Levine Sheen S, Apfelbaum Evan P, Bernard Mark, Bartelt Valerie L, Zajac Edward J, Stark David
Institute for Social and Economic Research and Policy and Naveen Jindal School of Management, The University of Texas at Dallas, Richardson, TX 75080;
Work and Organization Studies, Sloan School of Management, Massachusetts Institute of Technology, Cambridge, MA 02142;
Proc Natl Acad Sci U S A. 2014 Dec 30;111(52):18524-9. doi: 10.1073/pnas.1407301111. Epub 2014 Nov 17.

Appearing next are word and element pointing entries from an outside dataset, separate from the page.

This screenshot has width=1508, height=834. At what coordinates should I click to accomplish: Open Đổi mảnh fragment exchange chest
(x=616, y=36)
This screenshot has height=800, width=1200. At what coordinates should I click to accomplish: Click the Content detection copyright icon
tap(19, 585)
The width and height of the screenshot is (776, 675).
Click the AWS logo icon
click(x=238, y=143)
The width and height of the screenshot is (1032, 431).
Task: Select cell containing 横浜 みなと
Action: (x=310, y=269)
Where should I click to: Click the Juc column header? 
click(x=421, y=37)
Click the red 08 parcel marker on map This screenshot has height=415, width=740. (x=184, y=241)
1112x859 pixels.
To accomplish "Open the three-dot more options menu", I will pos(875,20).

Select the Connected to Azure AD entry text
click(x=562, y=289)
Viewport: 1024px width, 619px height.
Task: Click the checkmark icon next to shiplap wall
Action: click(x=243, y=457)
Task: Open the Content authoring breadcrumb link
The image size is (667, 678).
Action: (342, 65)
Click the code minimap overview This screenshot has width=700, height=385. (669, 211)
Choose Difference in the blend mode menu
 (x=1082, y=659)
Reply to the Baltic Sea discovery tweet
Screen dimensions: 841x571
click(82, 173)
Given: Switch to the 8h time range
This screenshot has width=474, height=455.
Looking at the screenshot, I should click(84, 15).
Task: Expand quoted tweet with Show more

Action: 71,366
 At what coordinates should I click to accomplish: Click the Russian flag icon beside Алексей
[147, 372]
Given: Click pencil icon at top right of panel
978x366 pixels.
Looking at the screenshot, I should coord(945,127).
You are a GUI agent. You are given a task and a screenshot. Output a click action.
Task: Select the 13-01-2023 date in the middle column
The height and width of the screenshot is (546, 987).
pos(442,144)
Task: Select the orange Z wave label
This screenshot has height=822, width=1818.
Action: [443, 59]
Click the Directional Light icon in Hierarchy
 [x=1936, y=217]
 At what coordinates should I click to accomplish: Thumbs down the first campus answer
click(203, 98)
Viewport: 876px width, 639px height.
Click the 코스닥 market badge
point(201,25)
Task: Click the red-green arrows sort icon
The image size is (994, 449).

Markets are central to modern society, so their failures can be devastating. Here, we examine a prominent failure: price bubbles. Bubbles emerge when traders err collectively in pricing, causing misfit between market prices and the true values of assets. The causes of such collective errors remain elusive. We propose that bubbles are affected by ethnic homogeneity in the market and can be thwarted by diversity. In homogenous markets, traders place undue confidence in the decisions of others. Less likely to scrutinize others' decisions, traders are more likely to accept prices that deviate from true values. To test this, we constructed experimental markets in Southeast Asia and North America, where participants traded stocks to earn money. We randomly assigned participants to ethnically homogeneous or diverse markets. We find a marked difference: Across markets and locations, market prices fit true values 58% better in diverse markets. The effect is similar across sites, despite sizeable differences in culture and ethnic composition. Specifically, in homogenous markets, overpricing is higher as traders are more likely to accept speculative prices. Their pricing errors are more correlated than in diverse markets. In addition, when bubbles burst, homogenous markets crash more severely. The findings suggest that price bubbles arise not only from individual errors or financial conditions, but also from the social context of decision making. The evidence may inform public discussion on ethnic diversity: it may be beneficial not only for providing variety in perspectives and skills, but also because diversity facilitates friction that enhances deliberation and upends conformity.
市场是现代社会的核心,因此市场失灵可能具有毁灭性。在此,我们考察一种突出的失灵现象:价格泡沫。当交易者在定价时集体犯错,导致市场价格与资产真实价值不符时,泡沫就会出现。这种集体错误的原因仍然难以捉摸。我们提出,泡沫受到市场中种族同质性的影响,而多样性可以抑制泡沫。在同质化市场中,交易者对他人的决策过度自信。由于不太可能仔细审查他人的决策,交易者更有可能接受偏离真实价值的价格。为了验证这一点,我们在东南亚和北美构建了实验性市场,让参与者通过交易股票赚钱。我们将参与者随机分配到种族同质化或多样化的市场。我们发现了一个显著差异:在不同市场和地点,多样化市场中市场价格与真实价值的契合度要高出58%。尽管文化和种族构成存在相当大的差异,但各地点的效果相似。具体而言,在同质化市场中,由于交易者更有可能接受投机性价格,所以定价过高的情况更为严重。他们的定价错误比在多样化市场中更具相关性。此外,当泡沫破裂时,同质化市场的崩溃更为严重。研究结果表明,价格泡沫不仅源于个体错误或金融状况,还源于决策的社会背景。这一证据可能为关于种族多样性的公众讨论提供参考:它可能不仅有利于提供观点和技能的多样性,还因为多样性会促进摩擦,从而加强审议并打破从众行为。